Taking the line that contains "You are a computer-use agent." as the first, copy each line exactly up to and including the last line below.
╭─ RAW DATA
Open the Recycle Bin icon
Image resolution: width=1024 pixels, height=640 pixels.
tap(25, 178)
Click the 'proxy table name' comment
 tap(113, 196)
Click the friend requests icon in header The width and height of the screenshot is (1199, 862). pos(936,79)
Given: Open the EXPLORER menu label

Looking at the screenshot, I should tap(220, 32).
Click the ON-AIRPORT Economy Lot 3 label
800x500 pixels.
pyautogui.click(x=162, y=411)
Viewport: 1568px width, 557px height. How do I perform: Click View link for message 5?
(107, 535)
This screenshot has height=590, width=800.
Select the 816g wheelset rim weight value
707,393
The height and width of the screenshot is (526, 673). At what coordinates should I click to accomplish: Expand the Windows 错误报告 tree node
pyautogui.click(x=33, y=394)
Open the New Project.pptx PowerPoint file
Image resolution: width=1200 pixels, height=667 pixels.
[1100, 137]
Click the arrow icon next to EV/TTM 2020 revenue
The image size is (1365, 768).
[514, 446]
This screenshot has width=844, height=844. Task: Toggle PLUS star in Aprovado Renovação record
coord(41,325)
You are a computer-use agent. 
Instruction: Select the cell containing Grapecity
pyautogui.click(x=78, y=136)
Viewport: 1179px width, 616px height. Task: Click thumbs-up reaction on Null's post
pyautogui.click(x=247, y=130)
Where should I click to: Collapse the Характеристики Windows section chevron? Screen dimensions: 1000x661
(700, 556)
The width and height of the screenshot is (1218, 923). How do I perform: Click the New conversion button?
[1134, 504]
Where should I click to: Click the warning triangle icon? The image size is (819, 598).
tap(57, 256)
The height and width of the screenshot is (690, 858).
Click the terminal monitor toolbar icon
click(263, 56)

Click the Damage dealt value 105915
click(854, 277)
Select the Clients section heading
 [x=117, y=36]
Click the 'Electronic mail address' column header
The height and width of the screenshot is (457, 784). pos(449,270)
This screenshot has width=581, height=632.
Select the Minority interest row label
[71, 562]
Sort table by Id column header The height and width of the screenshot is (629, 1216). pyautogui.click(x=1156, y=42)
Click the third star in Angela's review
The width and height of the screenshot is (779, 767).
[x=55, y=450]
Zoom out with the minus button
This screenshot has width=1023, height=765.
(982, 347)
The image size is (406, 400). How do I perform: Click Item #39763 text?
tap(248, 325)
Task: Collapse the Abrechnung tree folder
╰─
_OUTPUT FOR THIS EXERCISE:_
You are a computer-use agent. 
Instruction: Select the cell containing Grapecity
pyautogui.click(x=78, y=136)
Viewport: 1179px width, 616px height. Task: Click thumbs-up reaction on Null's post
pyautogui.click(x=247, y=130)
Where should I click to: Collapse the Характеристики Windows section chevron? Screen dimensions: 1000x661
(700, 556)
The width and height of the screenshot is (1218, 923). How do I perform: Click the New conversion button?
[1134, 504]
Where should I click to: Click the warning triangle icon? The image size is (819, 598).
tap(57, 256)
The height and width of the screenshot is (690, 858).
Click the terminal monitor toolbar icon
click(263, 56)

Click the Damage dealt value 105915
click(854, 277)
Select the Clients section heading
 [x=117, y=36]
Click the 'Electronic mail address' column header
The height and width of the screenshot is (457, 784). pos(449,270)
This screenshot has width=581, height=632.
Select the Minority interest row label
[71, 562]
Sort table by Id column header The height and width of the screenshot is (629, 1216). pyautogui.click(x=1156, y=42)
Click the third star in Angela's review
The width and height of the screenshot is (779, 767).
[x=55, y=450]
Zoom out with the minus button
This screenshot has width=1023, height=765.
(982, 347)
The image size is (406, 400). How do I perform: Click Item #39763 text?
tap(248, 325)
Task: Collapse the Abrechnung tree folder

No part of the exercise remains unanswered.